EJERCICIOS PROPUESTOS:
**1)** Explica, según el texto sobre la Encarnación, por qué en 2016 la solemnidad del veinticinco de marzo se celebró el lunes de la segunda semana de pascua y no el lunes siguiente al día de pascua. Responde en una a tres oraciones.
**2)** Prosigue el texto sobre la Encarnación a partir de su última oración.

-------- TEXTO EXTRAÍDO

La Palabra se hizo carne y acampó entre nosotros y hemos contemplado su gloria, la gloria del Hijo de Dios en el misterio de su Encarnación
Isaías 7, 10-14; 8, 10; Sal 39;
Hebreos 10, 4-10; Lucas 1, 26-38
El veinticinco de marzo la Iglesia celebra una solemnidad muy
especial. Es la fiesta grande de la Encarnación de Dios. El misterio admirable
de Dios que se hace hombre en el seno de Maria. Pero este año de 2016 no
pudimos celebrar esta solemnidad en su propio día porque coincidió con la
celebración del Viernes Santo. Por eso la liturgia traslada esta solemnidad
precisamente a este día, lunes de la segunda semana de pascua. ¿Por qué a este
día, podría preguntarse alguien, y no al lunes siguiente al día de pascua? Por
la sencilla razón de que la semana de pascua es una solemnidad especial, la
octava de pascua que ayer concluíamos, en la que se prolonga la fiesta grande
de la resurrección del Señor durante los ocho días que siguen.

----------------
-------- SECCIÓN DE DATOS

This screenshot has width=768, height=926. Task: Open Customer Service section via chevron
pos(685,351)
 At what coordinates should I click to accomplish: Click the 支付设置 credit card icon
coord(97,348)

----------------

RESULTADOS DEL EJERCICIO:
**1)** En 2016 el veinticinco de marzo coincidió con el Viernes Santo, así que la solemnidad no pudo celebrarse en su propio día. No se pasó al lunes siguiente a pascua porque la semana de pascua es la octava, una solemnidad especial en la que la fiesta de la resurrección del Señor se prolonga durante los ocho días siguientes. Por eso se trasladó al lunes que sigue a esa octava.

**2)**
Hoy, pues, celebramos este admirable misterio de la Encarnación. Por
eso escuchamos en el evangelio una vez más – cuántas a través del año en su
liturgia – del anuncio del ángel a Maria en Nazaret del nacimiento del Hijo de Dios
encarnado en sus entrañas. ‘No temas, María, porque has encontrado gracia
ante Dios. Concebirás en tu vientre y darás a luz un hijo, y le pondrás por
nombre Jesús. Será grande, se llamará Hijo del Altísimo, el Señor Dios le dará
el trono de David, su padre, reinará sobre la casa de Jacob para siempre, y su
reino no tendrá fin’.
El hijo de María va a ser el Hijo de Dios. ‘Se llamará el Hijo del Altísimo’,
le dice el ángel. No es fruto del amor humano, es una concepción misteriosa,
porque es obra de Dios, obra que solo Dios puede realizar. ‘El Espíritu
Santo vendrá sobre ti, y la fuerza del Altísimo te cubrirá con su sombra; por
eso el Santo que va a nacer se llamará Hijo de Dios’.
Es el Emmanuel anunciado por el
profeta, Dios con nosotros. Es el misterio de Dios ante el que nos postramos.
Es el misterio de Dios que con toda humildad reconocemos. Es el misterio de
Dios que se nos revela para manifestarnos la grandeza del amor de Dios. Así nos
ama Dios que quiere tomar nuestra naturaleza humana, hacerse hombre como
nosotros porque por nosotros se entrega, para a nosotros darnos vida.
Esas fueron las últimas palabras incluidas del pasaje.